If you were using Primobolan and testosterone in 2003, as Sports Illustrated has reported, admit it. If you later stopped using it and regret your earlier use, tell us that. Be honest if you have continued to use and somehow don’t regret it.

Just don’t hide. It’s too late for that.

Come clean for your own good and to lessen the fishbowl hell that will be the last nine years of your 10-year deal with the New York Yankees, or however long you can take the abuse that is coming your way.

Andy Pettitte issued an open apology after his name came up in the Mitchell report, and a lot of people have given him a break and let him get on with his career. Roger Clemens and Barry Bonds opted for the stonewall approach, and both are getting dragged deeper and deeper into the criminal court system.

If Rodriguez tries to beat this rap, he will be viewed as a Rafael Palmeiro-style joke, in addition to a cheat.

Palmeiro shook his finger at a panel of U.S. congressmen and said he never had taken steroids. A few months later, he became the first high-profile player to be suspended after a positive test.

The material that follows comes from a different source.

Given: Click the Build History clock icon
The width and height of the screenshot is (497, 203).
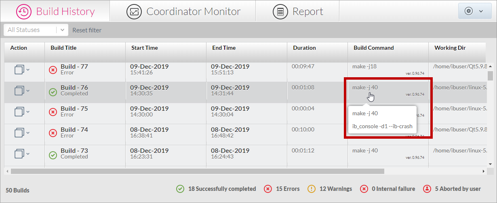Looking at the screenshot, I should coord(24,11).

Rodriguez didn’t receive a subpoena to appear before Congress. But in the aftermath of Major League Baseball’s internal investigation into steroid use, the Mitchell report, the homer-hitting infielder did a “60 Minutes” interview with Katie Couric in which he was asked if he had ever taken steroids.

“No,” Rodriguez said.

Couric asked if he had ever been “tempted” to use steroids.

“No,” Rodriguez answered.

But he didn’t stop there.

“I’ve never felt overmatched on the baseball field,” Rodriguez said. “I’ve always been in a very strong, dominant position. I felt if I did my work, as I’ve done since I was a rookie back in Seattle, I didn’t have a problem competing on any level.”

On Saturday morning, Rodriguez’s image changed forever.

Sports Illustrated posted a story on its Web site previewing a piece in next week’s issue. It reports Rodriguez was among 104 players who tested positive for steroids at spring training in 2003, when the testing was being done only to determine the level of use throughout baseball.

MLB had promised players anonymity in that first round of testing, and so far Rodriguez’s confidentiality is the only breach. The smoking gun lies in urine samples that were to be destroyed in 2003 but lingered past their expiration date because of a union mistake. Following up on the BALCO scandal, federal prosecutors managed to keep them around, seemingly with Bonds in mind.

Coincidentally, they appear on the verge of being disallowed as evidence in Bonds’ perjury case. Rodriguez won’t find much comfort in this, however.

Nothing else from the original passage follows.